## Selected extract
******************************

TAMPA, Fla. - Florida has only one open seat in the 2022 election—the race for Florida's Commissioner of Agriculture and Consumer Services (to succeed Commissioner Fried who is not seeking re-election). Two Republicans (James Shaw and State Sen. Wilton Simpson), and three Democrats (Naomi Blemur, J.R. Gaillot and Ryan Morales).
Simpson is the only candidate in the race to not yet accept FOX 13’s request for a one-on-one interview with Political Editor Craig Patrick.
Our discussion with J.R. Gaillot began with his proposal to require liability insurance to obtain a concealed weapon license. Here is an excerpt of that part of the interview.
Insurance Requirement for Concealed Weapon License
Craig Patrick: "There is a striking statement on your campaign website which reads, ‘Insurance is required for driving a car. We will make it required for concealed carry permits as well. Wouldn't you have to change state statute to do that or would you do it without changing statute?"
J.R. Gaillot, candidate for commissioner of the Florida Department of Agriculture and Consumer Services
J.R. Gaillot: "There's no requirement to change the state statute. The process is to set up a committee. The committee will make the recommendations."
Craig Patrick: "The legislature and governor would not need to sign off on a new mandate for liability insurance in order to have the license."
J.R. Gaillot: "No, they will not."
Craig Patrick: "Where does that stand in terms of the availability of coverage? You can get such coverage through your homeowners or renters policy, but if you don't have such policy, do insurers even offer that in Florida?"
J.R. Gaillot "No, currently they do not. And that's the beauty of it. The insurance companies, they are very powerful lobby. So is the NRA. We're not here to take anybody's guns away. But like I said on the website, like you mentioned, you need insurance for your home, for even a golf cart in Florida, but not a gun doesn't make any sense. We will let the insurance companies write the legislation. It will create competition. It will create jobs. And it's capitalism at its best."
Craig Patrick: "You said the insurance lobby will write the legislation, but you said it doesn't require legislation in order for you to do it?"

******************************

## Aim of the task
Reproduce the entire interview text on the Florida agriculture commissioner race word for word. The listing is separate material and has no connection to the interview text.

(Stored data)
******************************

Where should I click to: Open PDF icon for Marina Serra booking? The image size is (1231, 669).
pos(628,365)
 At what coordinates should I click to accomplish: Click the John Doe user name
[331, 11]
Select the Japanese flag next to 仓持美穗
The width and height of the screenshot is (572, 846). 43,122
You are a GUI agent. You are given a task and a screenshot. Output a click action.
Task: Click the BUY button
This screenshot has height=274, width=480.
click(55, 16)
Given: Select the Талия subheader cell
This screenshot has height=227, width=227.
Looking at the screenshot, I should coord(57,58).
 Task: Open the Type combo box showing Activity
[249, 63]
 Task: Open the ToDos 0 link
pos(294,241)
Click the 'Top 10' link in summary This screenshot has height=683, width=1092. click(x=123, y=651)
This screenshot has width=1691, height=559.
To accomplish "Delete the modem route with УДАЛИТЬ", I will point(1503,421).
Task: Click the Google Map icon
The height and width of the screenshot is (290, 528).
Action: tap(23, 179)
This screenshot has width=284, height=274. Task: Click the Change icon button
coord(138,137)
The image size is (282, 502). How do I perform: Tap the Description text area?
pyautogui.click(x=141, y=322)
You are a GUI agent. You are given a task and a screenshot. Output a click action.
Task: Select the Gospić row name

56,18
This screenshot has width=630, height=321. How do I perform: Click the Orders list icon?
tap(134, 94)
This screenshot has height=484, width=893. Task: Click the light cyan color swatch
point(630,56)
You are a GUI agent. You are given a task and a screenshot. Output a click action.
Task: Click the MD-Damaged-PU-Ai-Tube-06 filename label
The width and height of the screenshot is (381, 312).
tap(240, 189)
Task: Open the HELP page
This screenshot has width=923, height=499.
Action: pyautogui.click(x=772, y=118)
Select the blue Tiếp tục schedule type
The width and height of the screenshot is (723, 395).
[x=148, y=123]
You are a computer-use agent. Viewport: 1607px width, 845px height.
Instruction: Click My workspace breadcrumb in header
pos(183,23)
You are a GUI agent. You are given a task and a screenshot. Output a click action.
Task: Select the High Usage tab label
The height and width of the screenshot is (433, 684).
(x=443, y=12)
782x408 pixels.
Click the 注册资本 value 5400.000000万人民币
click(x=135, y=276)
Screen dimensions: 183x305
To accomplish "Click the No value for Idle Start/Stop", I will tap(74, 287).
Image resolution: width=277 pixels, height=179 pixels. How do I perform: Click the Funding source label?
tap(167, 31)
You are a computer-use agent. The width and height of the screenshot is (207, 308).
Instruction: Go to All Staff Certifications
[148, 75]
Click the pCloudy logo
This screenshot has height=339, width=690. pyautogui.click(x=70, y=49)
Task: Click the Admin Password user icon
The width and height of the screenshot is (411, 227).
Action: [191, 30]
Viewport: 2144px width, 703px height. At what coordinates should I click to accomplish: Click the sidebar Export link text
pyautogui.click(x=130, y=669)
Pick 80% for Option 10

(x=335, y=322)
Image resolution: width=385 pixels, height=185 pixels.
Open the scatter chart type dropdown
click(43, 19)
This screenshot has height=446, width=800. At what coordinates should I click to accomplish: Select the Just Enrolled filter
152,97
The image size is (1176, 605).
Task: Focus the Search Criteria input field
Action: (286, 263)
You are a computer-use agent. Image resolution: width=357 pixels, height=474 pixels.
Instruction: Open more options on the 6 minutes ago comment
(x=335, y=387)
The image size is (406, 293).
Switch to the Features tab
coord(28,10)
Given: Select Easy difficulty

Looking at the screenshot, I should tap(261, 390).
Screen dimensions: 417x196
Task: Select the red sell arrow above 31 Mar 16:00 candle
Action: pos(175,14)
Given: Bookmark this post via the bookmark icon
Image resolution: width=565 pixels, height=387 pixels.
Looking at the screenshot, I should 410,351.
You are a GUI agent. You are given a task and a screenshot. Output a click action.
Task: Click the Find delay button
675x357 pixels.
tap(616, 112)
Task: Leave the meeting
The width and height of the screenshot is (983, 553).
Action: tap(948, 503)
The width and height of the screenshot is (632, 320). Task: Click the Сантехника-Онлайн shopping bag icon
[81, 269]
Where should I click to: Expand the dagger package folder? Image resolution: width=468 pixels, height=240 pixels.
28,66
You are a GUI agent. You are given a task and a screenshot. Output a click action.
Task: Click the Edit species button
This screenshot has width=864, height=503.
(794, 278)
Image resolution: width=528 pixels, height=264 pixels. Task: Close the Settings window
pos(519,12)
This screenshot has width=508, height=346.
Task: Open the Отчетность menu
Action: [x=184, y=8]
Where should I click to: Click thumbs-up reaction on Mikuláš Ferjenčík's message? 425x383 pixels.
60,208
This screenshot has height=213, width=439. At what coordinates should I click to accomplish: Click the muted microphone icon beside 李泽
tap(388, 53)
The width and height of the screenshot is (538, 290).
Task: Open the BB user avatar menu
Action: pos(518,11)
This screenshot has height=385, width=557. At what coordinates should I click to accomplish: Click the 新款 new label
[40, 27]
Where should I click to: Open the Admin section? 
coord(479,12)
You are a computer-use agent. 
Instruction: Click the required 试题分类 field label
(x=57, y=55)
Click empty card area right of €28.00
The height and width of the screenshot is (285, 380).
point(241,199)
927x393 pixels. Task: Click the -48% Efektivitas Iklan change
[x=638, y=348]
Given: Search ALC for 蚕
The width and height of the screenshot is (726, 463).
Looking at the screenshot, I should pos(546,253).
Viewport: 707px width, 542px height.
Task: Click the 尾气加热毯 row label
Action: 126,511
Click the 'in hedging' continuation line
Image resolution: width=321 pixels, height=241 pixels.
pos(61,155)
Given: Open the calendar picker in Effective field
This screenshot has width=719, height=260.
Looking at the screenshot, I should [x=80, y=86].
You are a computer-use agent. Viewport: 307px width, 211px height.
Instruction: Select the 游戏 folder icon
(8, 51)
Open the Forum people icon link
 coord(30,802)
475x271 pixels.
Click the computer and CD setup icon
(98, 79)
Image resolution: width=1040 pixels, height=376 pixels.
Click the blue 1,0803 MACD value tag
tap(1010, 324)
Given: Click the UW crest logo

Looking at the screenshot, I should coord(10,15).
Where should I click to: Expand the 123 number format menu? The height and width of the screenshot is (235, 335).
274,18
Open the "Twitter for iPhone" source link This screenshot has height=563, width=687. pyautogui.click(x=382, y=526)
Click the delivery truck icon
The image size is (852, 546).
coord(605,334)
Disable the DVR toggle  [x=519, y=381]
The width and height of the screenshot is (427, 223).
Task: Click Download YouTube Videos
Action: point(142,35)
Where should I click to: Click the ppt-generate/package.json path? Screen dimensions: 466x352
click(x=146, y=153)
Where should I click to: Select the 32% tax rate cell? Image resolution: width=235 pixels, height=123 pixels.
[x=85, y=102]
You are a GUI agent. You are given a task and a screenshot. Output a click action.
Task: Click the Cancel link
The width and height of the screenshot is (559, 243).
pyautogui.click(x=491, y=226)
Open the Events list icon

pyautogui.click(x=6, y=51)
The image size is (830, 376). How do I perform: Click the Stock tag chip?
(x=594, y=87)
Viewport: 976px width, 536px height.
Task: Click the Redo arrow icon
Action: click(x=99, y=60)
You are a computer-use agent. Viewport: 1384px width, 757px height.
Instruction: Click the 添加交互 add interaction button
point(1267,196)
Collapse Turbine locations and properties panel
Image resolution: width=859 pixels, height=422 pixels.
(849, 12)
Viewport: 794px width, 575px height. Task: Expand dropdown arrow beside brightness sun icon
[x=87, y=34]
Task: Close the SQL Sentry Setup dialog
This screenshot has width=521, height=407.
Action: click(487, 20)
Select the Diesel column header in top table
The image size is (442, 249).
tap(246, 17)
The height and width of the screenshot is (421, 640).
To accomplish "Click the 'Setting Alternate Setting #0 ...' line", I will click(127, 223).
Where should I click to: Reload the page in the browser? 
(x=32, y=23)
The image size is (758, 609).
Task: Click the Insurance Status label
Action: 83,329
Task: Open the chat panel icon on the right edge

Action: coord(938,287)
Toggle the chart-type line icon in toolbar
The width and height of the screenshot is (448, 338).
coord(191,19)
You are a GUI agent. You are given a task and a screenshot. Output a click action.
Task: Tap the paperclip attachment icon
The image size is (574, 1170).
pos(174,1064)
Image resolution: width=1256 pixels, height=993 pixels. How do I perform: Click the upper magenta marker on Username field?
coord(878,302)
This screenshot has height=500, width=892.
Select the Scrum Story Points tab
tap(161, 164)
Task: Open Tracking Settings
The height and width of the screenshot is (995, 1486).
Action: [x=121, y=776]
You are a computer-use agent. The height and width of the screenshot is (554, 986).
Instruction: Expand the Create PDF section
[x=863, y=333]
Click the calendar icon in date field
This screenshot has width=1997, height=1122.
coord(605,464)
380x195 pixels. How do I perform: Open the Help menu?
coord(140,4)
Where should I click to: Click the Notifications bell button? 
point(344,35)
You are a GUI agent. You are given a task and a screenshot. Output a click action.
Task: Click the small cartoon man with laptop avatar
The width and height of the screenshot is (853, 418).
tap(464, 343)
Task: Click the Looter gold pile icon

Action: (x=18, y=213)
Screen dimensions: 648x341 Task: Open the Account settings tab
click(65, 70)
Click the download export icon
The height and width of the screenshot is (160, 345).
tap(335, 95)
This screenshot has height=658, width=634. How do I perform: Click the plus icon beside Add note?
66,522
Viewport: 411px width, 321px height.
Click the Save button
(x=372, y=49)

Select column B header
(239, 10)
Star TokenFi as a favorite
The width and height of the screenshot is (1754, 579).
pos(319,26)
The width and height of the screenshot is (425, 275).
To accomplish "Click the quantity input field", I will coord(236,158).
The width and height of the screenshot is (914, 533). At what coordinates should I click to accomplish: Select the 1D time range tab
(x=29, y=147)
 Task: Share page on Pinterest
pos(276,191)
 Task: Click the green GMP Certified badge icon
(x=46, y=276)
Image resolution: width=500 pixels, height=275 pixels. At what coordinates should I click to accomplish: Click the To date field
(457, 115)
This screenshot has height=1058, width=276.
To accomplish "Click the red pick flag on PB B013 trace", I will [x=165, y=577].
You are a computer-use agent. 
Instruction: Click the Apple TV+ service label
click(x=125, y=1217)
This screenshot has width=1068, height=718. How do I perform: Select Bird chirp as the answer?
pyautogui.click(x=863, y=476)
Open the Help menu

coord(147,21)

******************************

## Response
TAMPA, Fla. - Florida has only one open seat in the 2022 election—the race for Florida's Commissioner of Agriculture and Consumer Services (to succeed Commissioner Fried who is not seeking re-election). Two Republicans (James Shaw and State Sen. Wilton Simpson), and three Democrats (Naomi Blemur, J.R. Gaillot and Ryan Morales).
Simpson is the only candidate in the race to not yet accept FOX 13’s request for a one-on-one interview with Political Editor Craig Patrick.
Our discussion with J.R. Gaillot began with his proposal to require liability insurance to obtain a concealed weapon license. Here is an excerpt of that part of the interview.
Insurance Requirement for Concealed Weapon License
Craig Patrick: "There is a striking statement on your campaign website which reads, ‘Insurance is required for driving a car. We will make it required for concealed carry permits as well. Wouldn't you have to change state statute to do that or would you do it without changing statute?"
J.R. Gaillot, candidate for commissioner of the Florida Department of Agriculture and Consumer Services
J.R. Gaillot: "There's no requirement to change the state statute. The process is to set up a committee. The committee will make the recommendations."
Craig Patrick: "The legislature and governor would not need to sign off on a new mandate for liability insurance in order to have the license."
J.R. Gaillot: "No, they will not."
Craig Patrick: "Where does that stand in terms of the availability of coverage? You can get such coverage through your homeowners or renters policy, but if you don't have such policy, do insurers even offer that in Florida?"
J.R. Gaillot "No, currently they do not. And that's the beauty of it. The insurance companies, they are very powerful lobby. So is the NRA. We're not here to take anybody's guns away. But like I said on the website, like you mentioned, you need insurance for your home, for even a golf cart in Florida, but not a gun doesn't make any sense. We will let the insurance companies write the legislation. It will create competition. It will create jobs. And it's capitalism at its best."
Craig Patrick: "You said the insurance lobby will write the legislation, but you said it doesn't require legislation in order for you to do it?"